EXERCISE DIRECTIONS ::
Render these lines as a Markdown table with a Row column giving the row number and a Line column giving the line, leaving out blank lines.
━━━
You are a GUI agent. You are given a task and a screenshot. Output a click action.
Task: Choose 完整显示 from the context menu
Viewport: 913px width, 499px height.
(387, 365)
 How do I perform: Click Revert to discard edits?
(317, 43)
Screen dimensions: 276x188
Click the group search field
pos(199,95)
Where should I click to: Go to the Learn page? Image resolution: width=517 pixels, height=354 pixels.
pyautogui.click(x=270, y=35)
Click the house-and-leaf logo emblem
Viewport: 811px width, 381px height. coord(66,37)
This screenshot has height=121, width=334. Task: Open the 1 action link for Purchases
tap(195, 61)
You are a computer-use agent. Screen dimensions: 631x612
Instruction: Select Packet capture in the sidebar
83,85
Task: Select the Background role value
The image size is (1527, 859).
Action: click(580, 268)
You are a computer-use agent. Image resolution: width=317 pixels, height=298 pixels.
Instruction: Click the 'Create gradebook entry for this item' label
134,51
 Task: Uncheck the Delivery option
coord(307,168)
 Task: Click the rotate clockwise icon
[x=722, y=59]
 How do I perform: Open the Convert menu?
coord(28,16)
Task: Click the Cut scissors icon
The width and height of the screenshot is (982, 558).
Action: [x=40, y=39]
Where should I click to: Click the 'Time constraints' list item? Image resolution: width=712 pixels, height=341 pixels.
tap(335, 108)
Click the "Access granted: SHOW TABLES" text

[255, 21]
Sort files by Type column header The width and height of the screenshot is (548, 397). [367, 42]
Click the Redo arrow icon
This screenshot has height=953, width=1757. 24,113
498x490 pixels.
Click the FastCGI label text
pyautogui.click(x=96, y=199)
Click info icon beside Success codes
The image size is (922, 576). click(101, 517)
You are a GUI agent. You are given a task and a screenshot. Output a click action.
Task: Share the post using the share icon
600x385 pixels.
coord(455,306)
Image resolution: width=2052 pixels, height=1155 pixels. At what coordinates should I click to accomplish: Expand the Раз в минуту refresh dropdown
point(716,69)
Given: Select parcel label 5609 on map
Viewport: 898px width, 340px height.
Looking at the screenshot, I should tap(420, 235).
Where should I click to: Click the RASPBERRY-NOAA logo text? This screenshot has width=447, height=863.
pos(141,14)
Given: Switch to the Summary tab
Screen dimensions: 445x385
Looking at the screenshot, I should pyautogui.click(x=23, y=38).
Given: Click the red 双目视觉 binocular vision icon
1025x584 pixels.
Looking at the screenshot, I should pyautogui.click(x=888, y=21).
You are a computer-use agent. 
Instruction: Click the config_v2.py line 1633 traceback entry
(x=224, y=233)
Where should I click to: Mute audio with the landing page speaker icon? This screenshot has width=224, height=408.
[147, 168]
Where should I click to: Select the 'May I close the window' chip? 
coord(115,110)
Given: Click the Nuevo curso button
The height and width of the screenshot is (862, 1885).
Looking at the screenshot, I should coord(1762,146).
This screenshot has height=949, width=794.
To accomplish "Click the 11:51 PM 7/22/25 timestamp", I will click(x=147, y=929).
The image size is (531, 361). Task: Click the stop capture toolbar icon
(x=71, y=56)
━━━
ANSWER TO THE PROBLEM ::
| Row | Line |
|---|---|
| 1 | You are a GUI agent. You are given a task and a screenshot. Output a click action. |
| 2 | Task: Choose 完整显示 from the context menu |
| 3 | Viewport: 913px width, 499px height. |
| 4 | (387, 365) |
| 5 |  How do I perform: Click Revert to discard edits? |
| 6 | (317, 43) |
| 7 | Screen dimensions: 276x188 |
| 8 | Click the group search field |
| 9 | pos(199,95) |
| 10 | Where should I click to: Go to the Learn page? Image resolution: width=517 pixels, height=354 pixels. |
| 11 | pyautogui.click(x=270, y=35) |
| 12 | Click the house-and-leaf logo emblem |
| 13 | Viewport: 811px width, 381px height. coord(66,37) |
| 14 | This screenshot has height=121, width=334. Task: Open the 1 action link for Purchases |
| 15 | tap(195, 61) |
| 16 | You are a computer-use agent. Screen dimensions: 631x612 |
| 17 | Instruction: Select Packet capture in the sidebar |
| 18 | 83,85 |
| 19 | Task: Select the Background role value |
| 20 | The image size is (1527, 859). |
| 21 | Action: click(580, 268) |
| 22 | You are a computer-use agent. Image resolution: width=317 pixels, height=298 pixels. |
| 23 | Instruction: Click the 'Create gradebook entry for this item' label |
| 24 | 134,51 |
| 25 |  Task: Uncheck the Delivery option |
| 26 | coord(307,168) |
| 27 |  Task: Click the rotate clockwise icon |
| 28 | [x=722, y=59] |
| 29 |  How do I perform: Open the Convert menu? |
| 30 | coord(28,16) |
| 31 | Task: Click the Cut scissors icon |
| 32 | The width and height of the screenshot is (982, 558). |
| 33 | Action: [x=40, y=39] |
| 34 | Where should I click to: Click the 'Time constraints' list item? Image resolution: width=712 pixels, height=341 pixels. |
| 35 | tap(335, 108) |
| 36 | Click the "Access granted: SHOW TABLES" text |
| 37 | [255, 21] |
| 38 | Sort files by Type column header The width and height of the screenshot is (548, 397). [367, 42] |
| 39 | Click the Redo arrow icon |
| 40 | This screenshot has height=953, width=1757. 24,113 |
| 41 | 498x490 pixels. |
| 42 | Click the FastCGI label text |
| 43 | pyautogui.click(x=96, y=199) |
| 44 | Click info icon beside Success codes |
| 45 | The image size is (922, 576). click(101, 517) |
| 46 | You are a GUI agent. You are given a task and a screenshot. Output a click action. |
| 47 | Task: Share the post using the share icon |
| 48 | 600x385 pixels. |
| 49 | coord(455,306) |
| 50 | Image resolution: width=2052 pixels, height=1155 pixels. At what coordinates should I click to accomplish: Expand the Раз в минуту refresh dropdown |
| 51 | point(716,69) |
| 52 | Given: Select parcel label 5609 on map |
| 53 | Viewport: 898px width, 340px height. |
| 54 | Looking at the screenshot, I should tap(420, 235). |
| 55 | Where should I click to: Click the RASPBERRY-NOAA logo text? This screenshot has width=447, height=863. |
| 56 | pos(141,14) |
| 57 | Given: Switch to the Summary tab |
| 58 | Screen dimensions: 445x385 |
| 59 | Looking at the screenshot, I should pyautogui.click(x=23, y=38). |
| 60 | Given: Click the red 双目视觉 binocular vision icon |
| 61 | 1025x584 pixels. |
| 62 | Looking at the screenshot, I should pyautogui.click(x=888, y=21). |
| 63 | You are a computer-use agent.  |
| 64 | Instruction: Click the config_v2.py line 1633 traceback entry |
| 65 | (x=224, y=233) |
| 66 | Where should I click to: Mute audio with the landing page speaker icon? This screenshot has width=224, height=408. |
| 67 | [147, 168] |
| 68 | Where should I click to: Select the 'May I close the window' chip?  |
| 69 | coord(115,110) |
| 70 | Given: Click the Nuevo curso button |
| 71 | The height and width of the screenshot is (862, 1885). |
| 72 | Looking at the screenshot, I should coord(1762,146). |
| 73 | This screenshot has height=949, width=794. |
| 74 | To accomplish "Click the 11:51 PM 7/22/25 timestamp", I will click(x=147, y=929). |
| 75 | The image size is (531, 361). Task: Click the stop capture toolbar icon |
| 76 | (x=71, y=56) |